## [Given information]

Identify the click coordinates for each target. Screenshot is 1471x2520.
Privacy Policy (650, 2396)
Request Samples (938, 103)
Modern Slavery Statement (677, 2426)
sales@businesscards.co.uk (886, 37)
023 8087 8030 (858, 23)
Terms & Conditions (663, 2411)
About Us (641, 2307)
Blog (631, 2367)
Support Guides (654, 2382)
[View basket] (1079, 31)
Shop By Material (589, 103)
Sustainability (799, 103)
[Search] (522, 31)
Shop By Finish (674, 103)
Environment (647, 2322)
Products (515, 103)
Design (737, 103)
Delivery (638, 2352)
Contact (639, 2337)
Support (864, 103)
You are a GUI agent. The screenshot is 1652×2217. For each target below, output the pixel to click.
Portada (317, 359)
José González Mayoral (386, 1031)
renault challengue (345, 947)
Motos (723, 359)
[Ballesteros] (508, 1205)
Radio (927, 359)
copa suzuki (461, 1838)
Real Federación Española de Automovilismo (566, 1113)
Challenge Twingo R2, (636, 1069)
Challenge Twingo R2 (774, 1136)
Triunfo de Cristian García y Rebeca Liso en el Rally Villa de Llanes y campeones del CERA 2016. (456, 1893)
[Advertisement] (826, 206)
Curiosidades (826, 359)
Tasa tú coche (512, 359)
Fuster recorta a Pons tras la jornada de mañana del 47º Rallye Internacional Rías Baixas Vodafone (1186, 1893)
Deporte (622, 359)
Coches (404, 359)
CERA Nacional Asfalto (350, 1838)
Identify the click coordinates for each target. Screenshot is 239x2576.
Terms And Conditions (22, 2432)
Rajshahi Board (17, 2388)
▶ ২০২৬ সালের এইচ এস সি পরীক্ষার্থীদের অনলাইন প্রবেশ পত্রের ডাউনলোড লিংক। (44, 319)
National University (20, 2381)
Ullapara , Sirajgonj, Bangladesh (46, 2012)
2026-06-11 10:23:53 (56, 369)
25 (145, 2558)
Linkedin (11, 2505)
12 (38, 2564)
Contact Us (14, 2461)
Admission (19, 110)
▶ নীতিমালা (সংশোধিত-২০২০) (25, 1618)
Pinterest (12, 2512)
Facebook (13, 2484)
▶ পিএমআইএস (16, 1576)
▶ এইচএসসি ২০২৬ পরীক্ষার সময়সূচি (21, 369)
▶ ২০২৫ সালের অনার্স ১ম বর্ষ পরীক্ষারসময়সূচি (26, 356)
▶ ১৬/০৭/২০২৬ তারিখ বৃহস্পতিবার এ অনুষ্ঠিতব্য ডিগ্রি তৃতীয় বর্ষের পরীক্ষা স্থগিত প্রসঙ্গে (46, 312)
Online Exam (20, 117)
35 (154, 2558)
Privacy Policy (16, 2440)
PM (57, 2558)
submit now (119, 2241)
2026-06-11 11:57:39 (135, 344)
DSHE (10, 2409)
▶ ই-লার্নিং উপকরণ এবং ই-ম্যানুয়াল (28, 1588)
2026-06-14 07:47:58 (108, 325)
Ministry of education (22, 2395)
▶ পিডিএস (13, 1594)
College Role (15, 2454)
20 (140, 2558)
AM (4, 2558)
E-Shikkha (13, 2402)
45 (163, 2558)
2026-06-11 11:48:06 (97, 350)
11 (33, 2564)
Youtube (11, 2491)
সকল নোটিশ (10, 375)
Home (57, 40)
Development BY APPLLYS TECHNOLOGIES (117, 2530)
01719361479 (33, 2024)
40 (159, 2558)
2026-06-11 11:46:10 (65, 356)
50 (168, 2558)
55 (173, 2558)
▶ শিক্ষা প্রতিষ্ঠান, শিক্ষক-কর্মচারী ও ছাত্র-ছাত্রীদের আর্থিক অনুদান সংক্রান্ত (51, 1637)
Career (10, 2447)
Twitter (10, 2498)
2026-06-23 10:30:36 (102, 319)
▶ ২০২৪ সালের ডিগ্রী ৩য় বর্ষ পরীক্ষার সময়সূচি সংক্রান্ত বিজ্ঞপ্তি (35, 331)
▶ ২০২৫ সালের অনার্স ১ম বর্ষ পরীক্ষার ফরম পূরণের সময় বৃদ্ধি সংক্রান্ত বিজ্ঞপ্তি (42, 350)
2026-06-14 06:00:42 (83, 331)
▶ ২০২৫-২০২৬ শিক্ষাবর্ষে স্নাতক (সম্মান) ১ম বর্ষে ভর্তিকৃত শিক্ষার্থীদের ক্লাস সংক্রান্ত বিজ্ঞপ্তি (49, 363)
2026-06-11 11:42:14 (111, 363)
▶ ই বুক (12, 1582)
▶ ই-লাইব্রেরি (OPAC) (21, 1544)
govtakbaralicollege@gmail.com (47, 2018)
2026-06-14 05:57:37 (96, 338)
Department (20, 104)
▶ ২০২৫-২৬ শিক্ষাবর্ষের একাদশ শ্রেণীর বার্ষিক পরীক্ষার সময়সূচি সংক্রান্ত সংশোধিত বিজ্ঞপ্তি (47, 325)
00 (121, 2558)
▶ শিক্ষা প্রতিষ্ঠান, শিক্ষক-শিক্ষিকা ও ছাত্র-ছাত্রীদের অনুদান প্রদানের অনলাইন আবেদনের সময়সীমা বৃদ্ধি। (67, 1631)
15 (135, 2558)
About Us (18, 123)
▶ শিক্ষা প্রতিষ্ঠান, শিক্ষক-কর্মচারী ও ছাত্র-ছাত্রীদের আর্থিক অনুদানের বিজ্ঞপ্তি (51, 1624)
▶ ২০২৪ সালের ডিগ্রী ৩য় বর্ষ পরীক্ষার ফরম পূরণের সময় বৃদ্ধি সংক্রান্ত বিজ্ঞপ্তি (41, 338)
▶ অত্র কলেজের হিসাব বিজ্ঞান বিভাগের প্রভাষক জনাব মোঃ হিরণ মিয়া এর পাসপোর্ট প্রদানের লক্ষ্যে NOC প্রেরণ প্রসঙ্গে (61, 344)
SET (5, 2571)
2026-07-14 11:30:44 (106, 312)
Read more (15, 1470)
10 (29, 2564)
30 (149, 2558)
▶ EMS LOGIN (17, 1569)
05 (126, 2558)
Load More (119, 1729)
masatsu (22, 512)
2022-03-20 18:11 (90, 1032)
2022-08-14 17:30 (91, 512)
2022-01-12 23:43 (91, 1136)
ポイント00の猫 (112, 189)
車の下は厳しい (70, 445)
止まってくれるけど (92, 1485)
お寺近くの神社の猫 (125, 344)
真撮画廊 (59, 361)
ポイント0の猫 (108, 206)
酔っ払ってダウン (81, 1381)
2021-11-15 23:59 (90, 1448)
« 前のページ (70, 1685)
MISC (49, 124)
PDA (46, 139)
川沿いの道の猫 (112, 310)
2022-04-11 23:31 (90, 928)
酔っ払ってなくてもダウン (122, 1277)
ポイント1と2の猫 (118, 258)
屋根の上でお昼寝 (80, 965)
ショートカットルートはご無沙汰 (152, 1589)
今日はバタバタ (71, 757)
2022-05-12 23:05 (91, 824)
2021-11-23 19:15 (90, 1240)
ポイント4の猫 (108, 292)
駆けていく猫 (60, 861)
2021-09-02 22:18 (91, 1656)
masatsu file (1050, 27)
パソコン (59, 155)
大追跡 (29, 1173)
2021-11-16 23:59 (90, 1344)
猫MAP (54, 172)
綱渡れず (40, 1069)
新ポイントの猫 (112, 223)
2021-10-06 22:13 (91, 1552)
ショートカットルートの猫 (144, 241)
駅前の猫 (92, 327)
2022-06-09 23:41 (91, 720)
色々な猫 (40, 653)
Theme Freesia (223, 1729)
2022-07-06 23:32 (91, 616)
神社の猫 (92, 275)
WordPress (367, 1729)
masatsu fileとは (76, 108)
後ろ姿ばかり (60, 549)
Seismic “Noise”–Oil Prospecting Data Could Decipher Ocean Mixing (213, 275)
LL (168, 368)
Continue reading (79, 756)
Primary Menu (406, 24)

## [Problem to work on]
State how many lines of the listing include the word "Conditions". Reply with the number alone.

## [Output for this task]
2